Selasa, 02 Juli 2019

PERANAN GURU DALAM MENDAYAGUNAKAN BIMBINGAN DAN KONSELING

PERANAN GURU DALAM MENDAYAGUNAKAN BIMBINGAN DAN KONSELING

Oleh: Drs. H. Moh. Holili, M.PdI
Kepala UPT SDN Mandaranrejo II
Kota Pasuruan'


Salah satu profil kemampuan dasar yang harus dimiliki oleh setiap guru, menurut Prof. Dr. T. Raka Joni, MSc (1984) adalah “menyelenggarakan program bimbingan dan konseling”. Kalau kita kaji lebih jauh profil seorang guru dalam hal pendayagunaan bimbingan dan konseling adalah mencakup tiga hal, yaitu: Pertama, membimbing siswa yang mengalami kesulitan belajar; antara lain mencakup masalah-masalah sebagai berikut: a). Mengkaji konsep-konsep dasar bimbingan untuk pendidikan dasar; b). Berlatih mengenal kesulitan belajar murid; dan c). Berlatih memberikan bimbingan kepada murid yang mengalami ksulitan belajar. Kedua, membimbing murid yang berkelainan dan berbakat khusus, antara lain mencakup: a). Mengkaji ciri-ciri anak berkelainan dan berbakat khusus; b). Berlatih mengenal anak berkelainan dan anak berbakat khusus; dan c). Berlatih menyelenggarakan kegiatan untuk anak berkelainan dan berbakat khusus. Ketiga, membina wawasan murid untuk menghargai berbagai pekerjaan yang ada di masyarakat; antara lain mencakup: a). Mengkaji berbagai pekerjaan di masyarakat; b). Menghayati peranan berbagai pekerjaan yang ada di masyarakat; dan c). Berlatih menyelenggarakan kegiatan untuk menimbulkan wawasan positip murid terhadap berbagai jenis pekerjaan dalam masyarakat.

PENTINGNYA BIMBINGAN DAN KONSELING

Berbicara persoalan sekitar pentingnya bimbingan dan konseling ada baiknya kalau kita kemukakan terlebih dahulu pengertiannya. Bimbingan, menurut Crow & Crow (1960) adalah: “bantuan yang diberikan oleh seseorang baik pria maupun wanita yang memiliki pribadi yang baik dan pendidikan yang memadahi, kepada seseorang individu dari setiap usia untuk menolongnya mengembangkan kegiatan-kegiatan hidupnya sendiri dan memikul bebannya sendiri”.
Sedangkan konseling, menurut Rogers (1942) adalah: “serangkaian hubungan langsung dengan individu dengan tujuan memberikan bantuan kepadanya dalam mengubah sikap dan tingkah lakunya”.
Bertitik dari pendapat dua ahli pendidikan tersebut, dapat ditarik beberapa pengertian sebagai berikut:
Pertama, bimbingan dan konseling merupakan proses yang berkelanjutan, artinya kegiatan ini selalu diikuti secara terus menerus dan aktif sampai sejauh mana individu yang telah mendapatkan “bantuan” tersebut telah berhasil mencapai tujuan dan penyesuaian diri, baik bagi dirinya maupun dengan lingkunganya.

▶ [Deskripsi Tugas]
Salin kata demi kata sebagian bacaan tentang peran guru dalam bimbingan dan konseling di atas. Mulailah dari kata-kata yang memuat "Bertitik dari pendapat" dan berhentilah setelah "maupun dengan lingkunganya.".

▶ [Data yang Diberikan]

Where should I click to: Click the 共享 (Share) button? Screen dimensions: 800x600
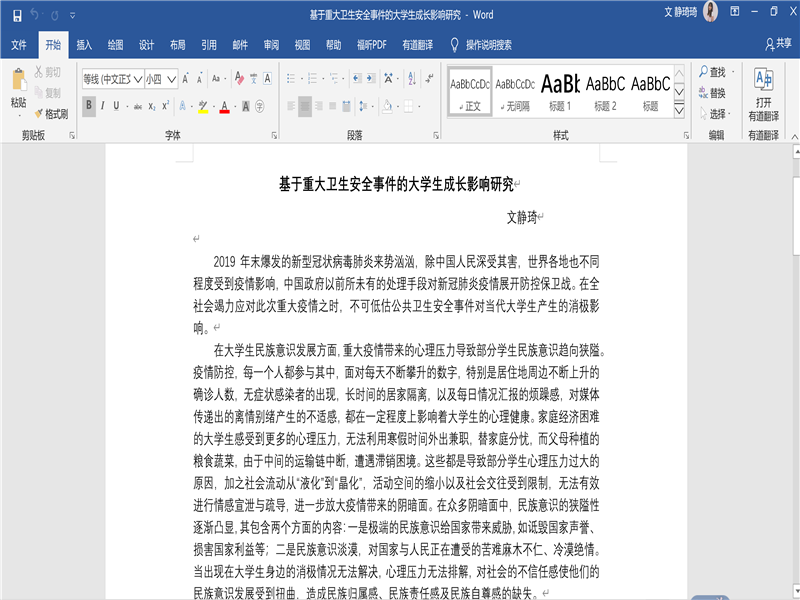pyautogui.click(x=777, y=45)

...

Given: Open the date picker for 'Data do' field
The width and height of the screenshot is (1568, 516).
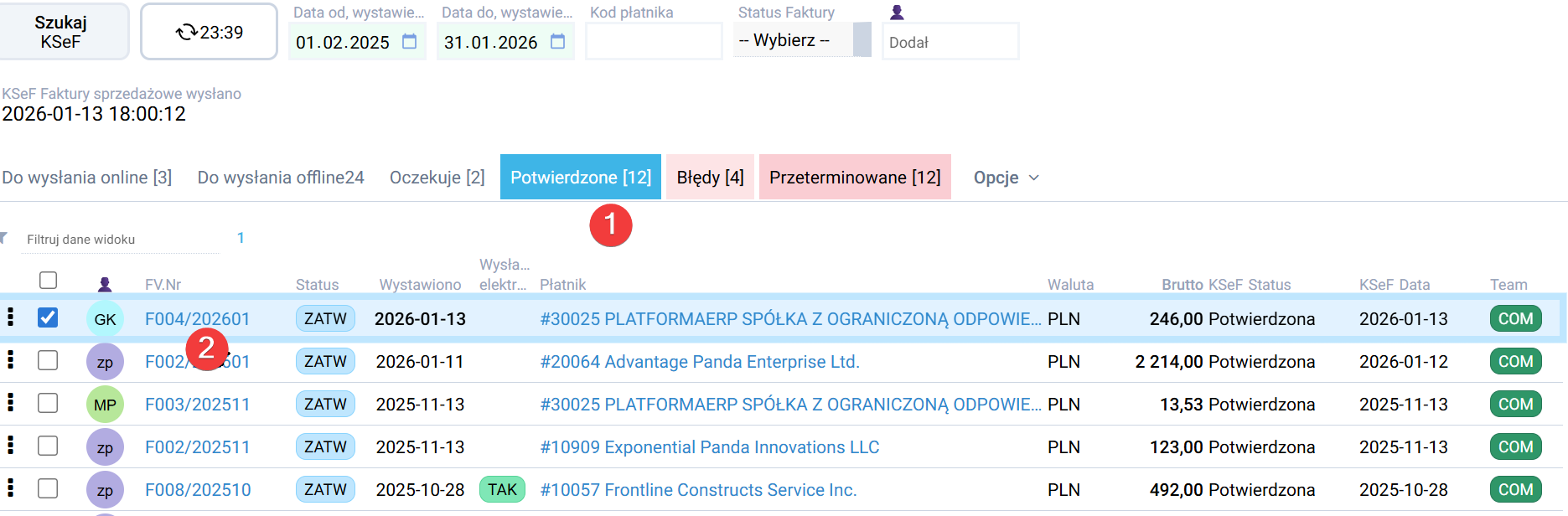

▶ [Hasil Pengerjaan]
Bertitik dari pendapat dua ahli pendidikan tersebut, dapat ditarik beberapa pengertian sebagai berikut:
Pertama, bimbingan dan konseling merupakan proses yang berkelanjutan, artinya kegiatan ini selalu diikuti secara terus menerus dan aktif sampai sejauh mana individu yang telah mendapatkan “bantuan” tersebut telah berhasil mencapai tujuan dan penyesuaian diri, baik bagi dirinya maupun dengan lingkunganya.